Talking with my roommate tonight about near-death experiences, or experiences where we've confronted the possibility of death anyway, I remember a surreal moment from my childhood.
I was in second grade, seven years old, in the early months of my time at a new school. I can't remember why I was arriving late that day, or why the person who was with me was there, but everything else is clear.
My school -- and this is something probably not a lot of people can say -- was next to a graveyard. We couldn't see the graveyard, really, as a large hedge enclosed it, but we knew it was there. The school was part of a larger campus that included a college, a defunct high school, and a convent, and the graveyard was for the nuns.
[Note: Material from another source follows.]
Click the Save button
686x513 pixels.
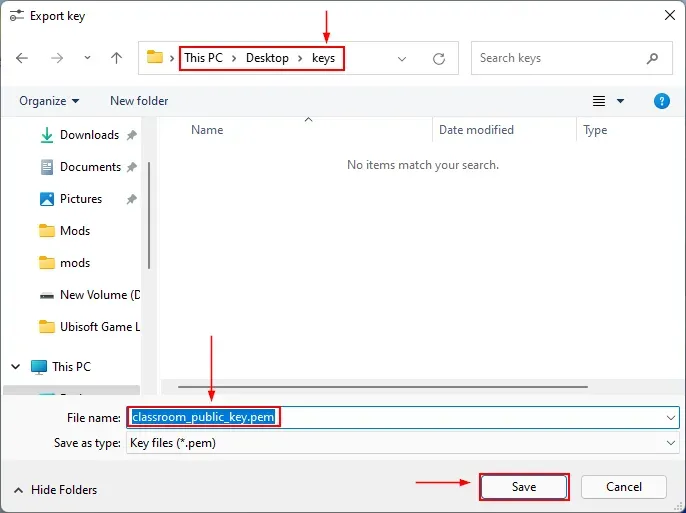[524, 487]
It was fall, I think, early fall, and I was arriving late with a kid named Todd who I barely knew. Todd didn't ride the same bus as I did, so I really can't think why we'd be two stragglers making our way towards the special door on the side of the building reserved for the first and second-graders, but we were. As we walked, our path was suddenly blocked by three wild dogs, who growled and took attack stances. I knew not to run, somehow, and somehow, my instinct was to slowly raise my duffel bag to my protect my throat. I may have suggested to Todd that he do the same.
The stand off probably only lasted a second, or two. My mind must have raced, though I can't remember anything else that I might have thought, though I'm certain that it never actually occurred to me that I could die. I don't think death was in my vocabulary, but fear certainly was, as we waited for the dogs to make their move or let us pass.
Suddenly, out from under the hedge, appeared a brown rabbit, small. It doesn't even look real, I remember thinking, as if it was not a rabbit at all, but a mechnical toy being controlled remotely. It made a few perfect hops and then disappeared again under the hedge. The dogs, distracted by its movement, turned and ran after it, forgetting all about Todd and me.
We made our way inside quickly and never spoke of it again.
It seems so unreal but I know it wasn't a dream, as much as I can know anything.